151km to go: Asgreen is now a full minute ahead of everyone else. He a three-time time trial champion of Denmark, don’t you know. Here he is talking about his lockdown life: “I’ve seen people taking up various hobbies, like painting, baking bread or learning new languages. We started a big project at home: renovating our garden. So yes, that kept us very busy. There hasn’t been a lack of things to do, let’s put it like that.” Asgreen-fingered, you could say.
12:41
158km to go: Asgreen has stretched his lead past 20 seconds, despite the fact that wet roads are forcing riders to hold back a little on their descent.
12:37
165km to go: Kasper Asgreen has set off on his own. The gap is short, and nobody seems very concerned about it.
12:33
169km to go: And they’re off! There’s some 35km of downhill to start the stage, before they get stuck into the first of the day’s climbs.
12:27
Everybody stops, a few hundred metres from the start, and the riders strip off some of their warmer clothes they’ve had on for the rollout.
12:24
Just 3km from the start of the stage, just enough time to ready Jeremy’s report on yesterday’s stage, won by Sepp Kuss:
12:14
Jeremy Whittle has spoken to Tao Geoghegan Hart, winner of last year’s Giro d’Italia, about his “unlucky but also really lucky” debut Tour experience:
12:10
The rollout has begun, and there is about 15km of it remaining before the actual racing gets under way.
12:10
Hello world!
The rest of the Tour looks like this: three more Pyrenean stages, starting with today’s, of which the last two have mountain-top finishes and at least one hors-categorie climb. Then a long, sprinter-friendly rush from Mourenx to Libourne on Friday, a time trial to wine-growing hotspot Saint-Émilion on Saturday, and the final roll into Paris.

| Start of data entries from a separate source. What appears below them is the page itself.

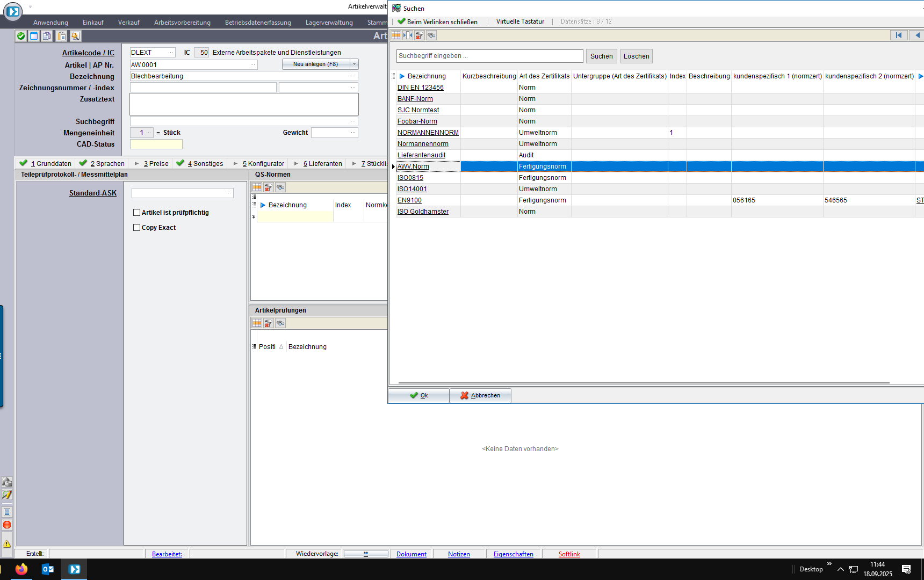
Task: Click the clear filter icon in Suchen toolbar
Action: pyautogui.click(x=420, y=35)
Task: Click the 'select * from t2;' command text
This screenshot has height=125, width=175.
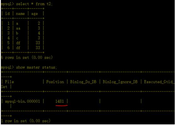Action: [x=34, y=4]
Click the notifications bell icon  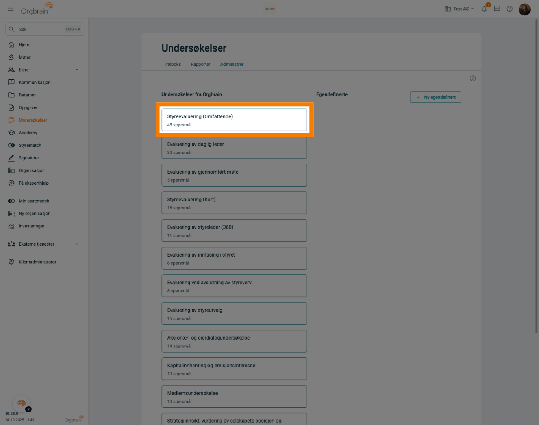(x=484, y=9)
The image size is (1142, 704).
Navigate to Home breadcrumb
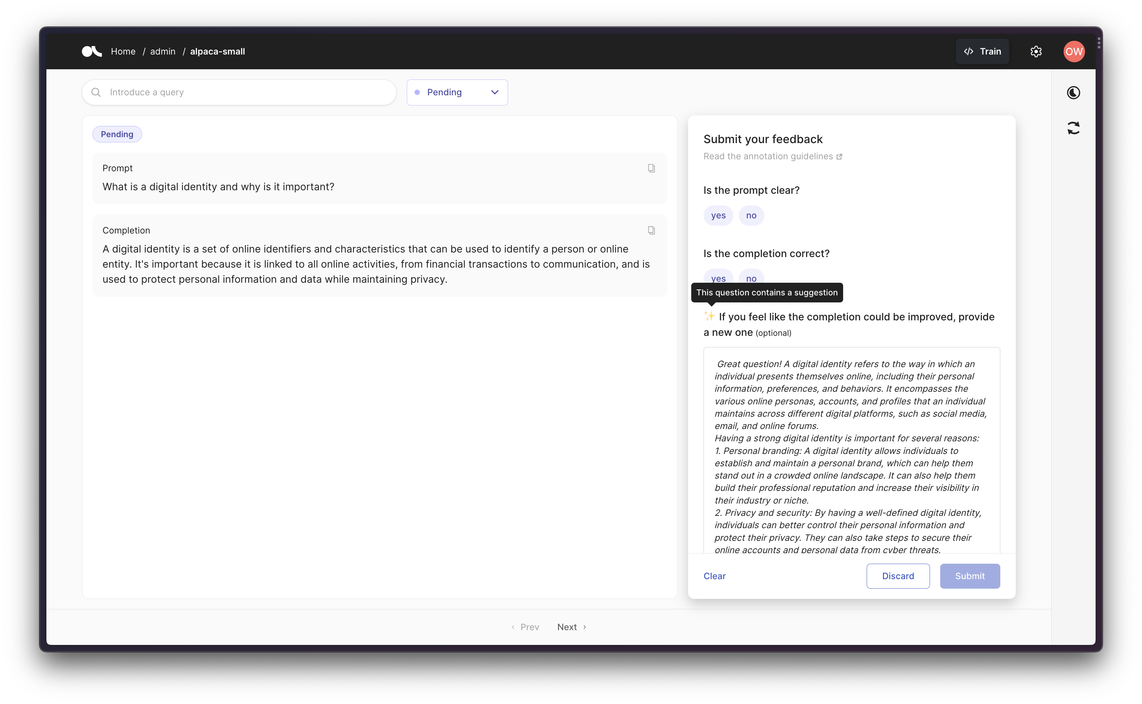pyautogui.click(x=123, y=51)
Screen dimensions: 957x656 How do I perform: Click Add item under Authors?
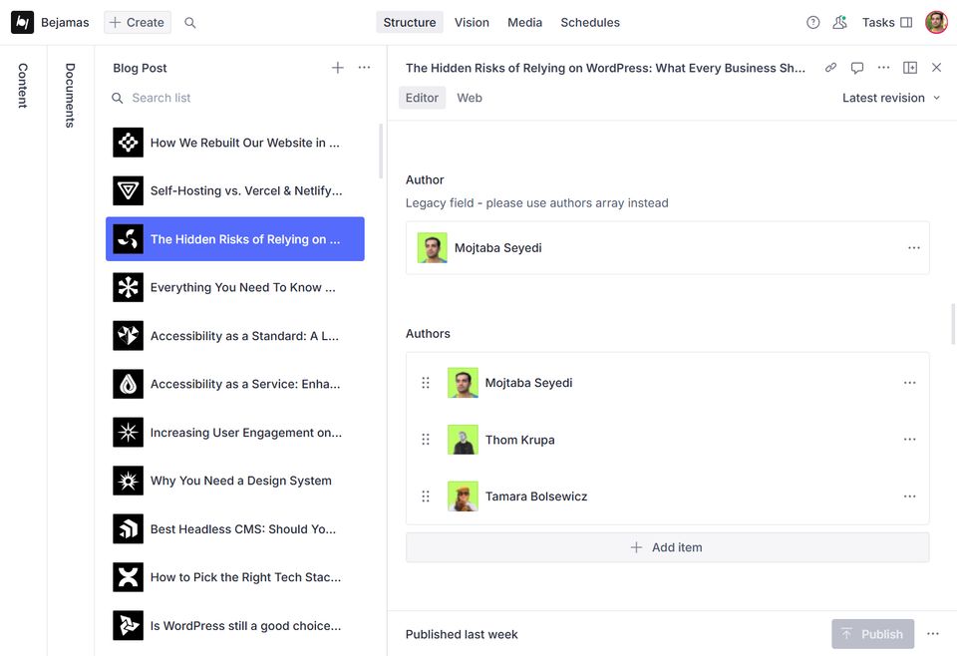point(666,546)
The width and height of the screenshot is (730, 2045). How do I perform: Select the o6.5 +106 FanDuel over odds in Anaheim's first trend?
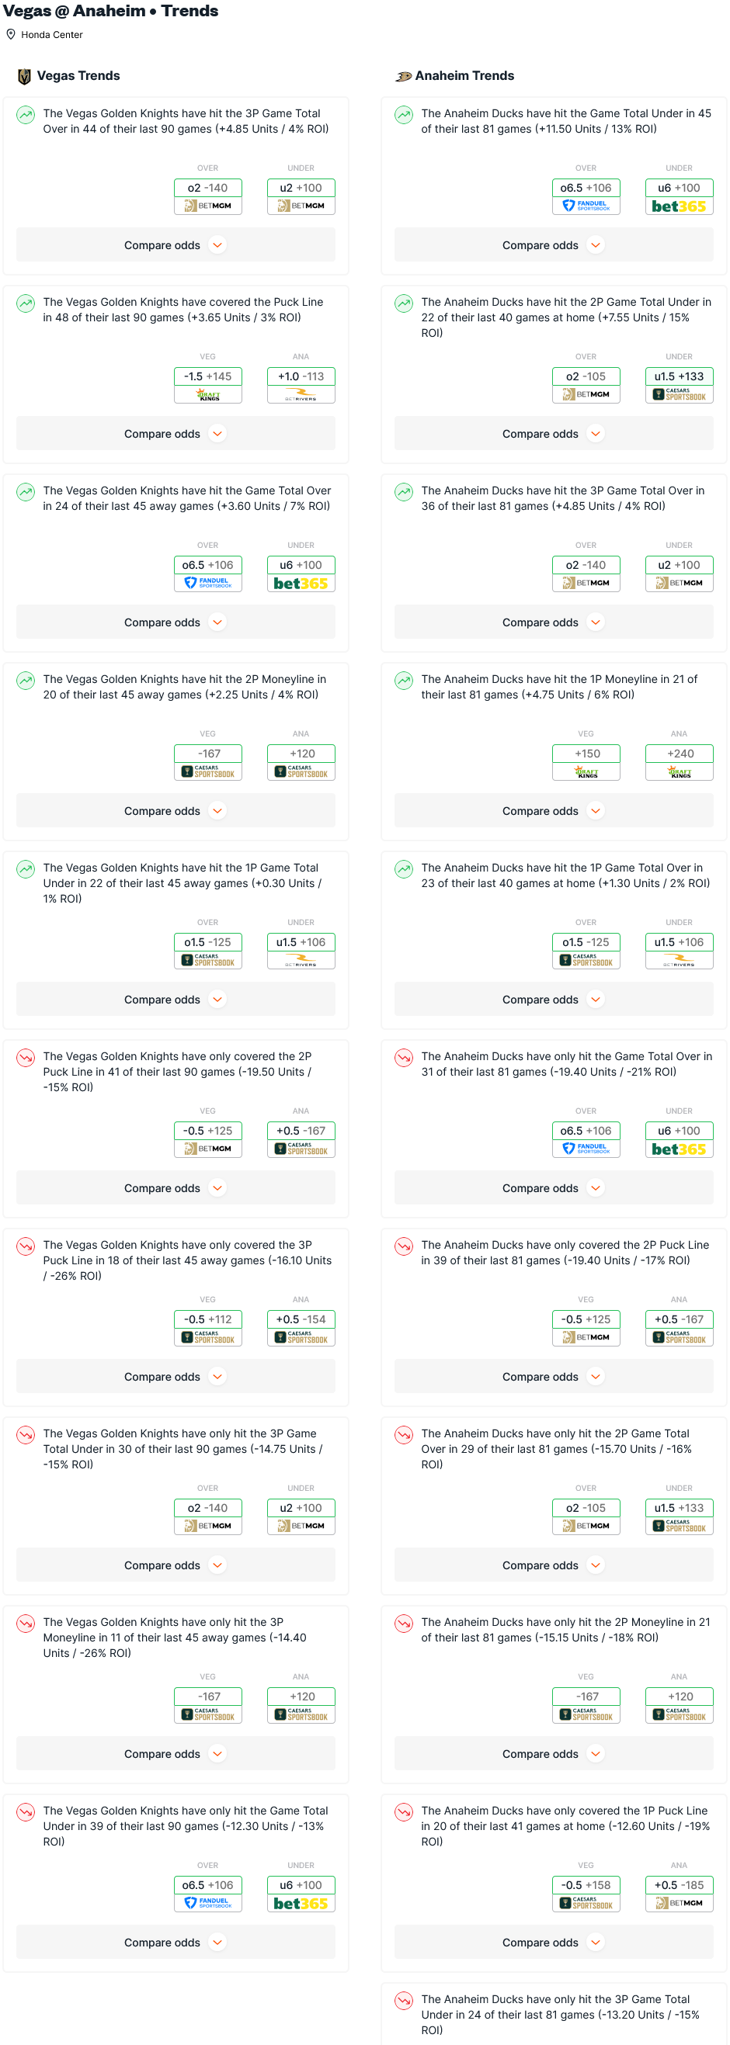pyautogui.click(x=586, y=196)
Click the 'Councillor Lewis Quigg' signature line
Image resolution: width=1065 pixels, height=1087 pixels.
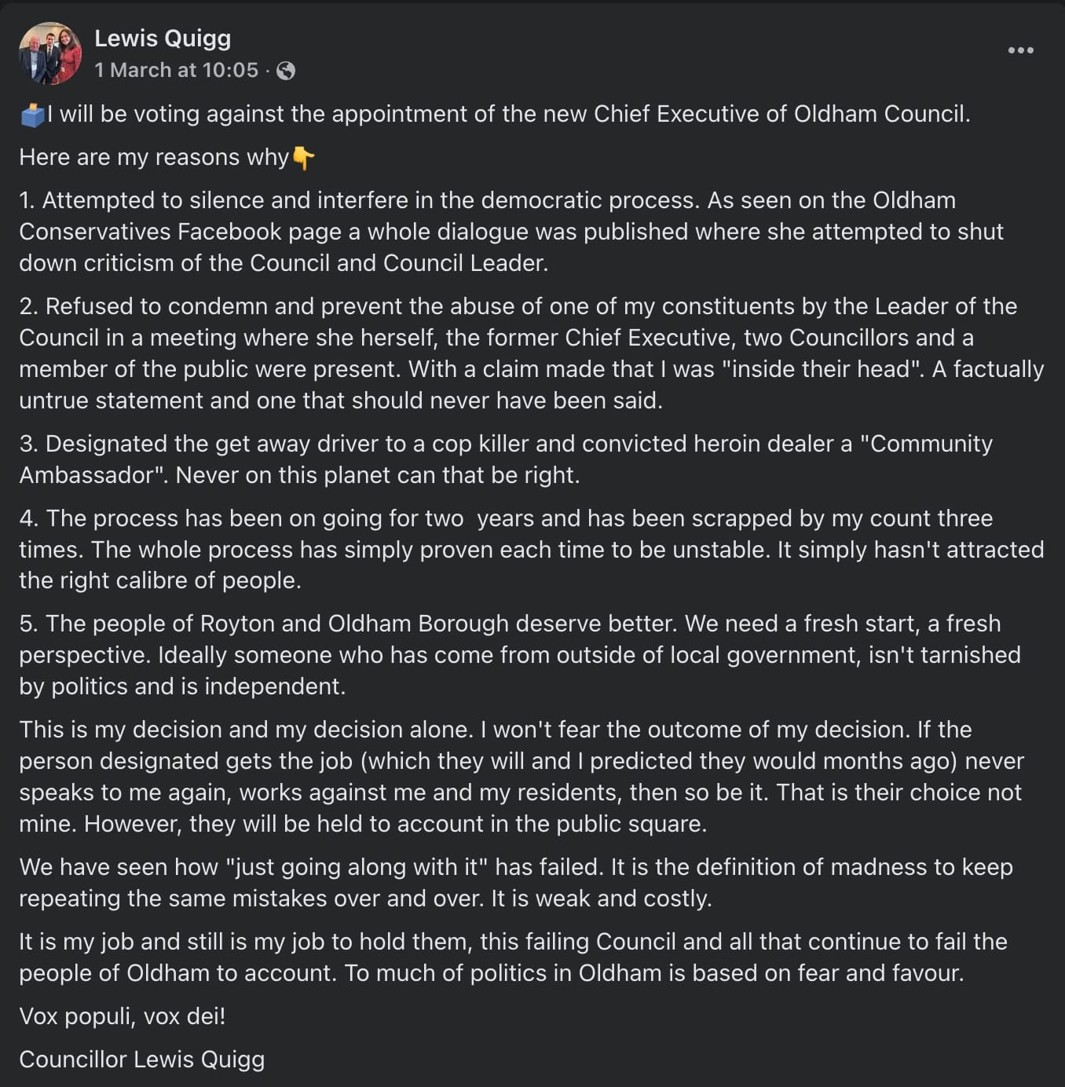(142, 1060)
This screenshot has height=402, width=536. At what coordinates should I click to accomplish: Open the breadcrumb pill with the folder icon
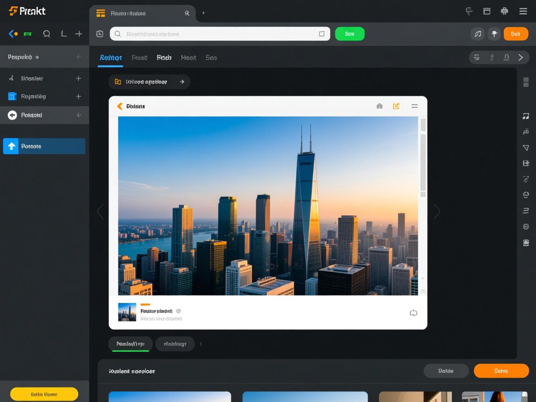pyautogui.click(x=149, y=82)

Whether any of this will give anyone the opportunity to overhaul Tadej Pogacar, five minutes clear of his closest challenger at the top of the GC standings, remains to be seen, but the very likely answer is that it doesn’t. However, there’s plenty of potential for fun, starting with today’s stage, plump as it is with breakaway potential. Let’s see what it has to throw at us, shall we?
William Fotheringham’s stage-by-stage guide to this year’s tour had the following to say about this one:
Stage 16, Tuesday 13 July, Pas de la Case – Saint-Gaudens 169km
Five days of climbing in the Pyrenees is almost unprecedented for the Tour, and each is very different: today involves shorter, steep ascents, with the main sort-out likely to come on the Col de la Core before the final shootout on the Portet-d’Aspet. By this point in the race, each day’s breakaway will include many of the same riders, with teams getting increasingly panicked if they haven’t yet won a stage. The overall contenders will want this to be a controlled stage, but these roads are eminently suitable for skirmishing involving the likes of Alaphilippe or Daniel Martin of Ireland.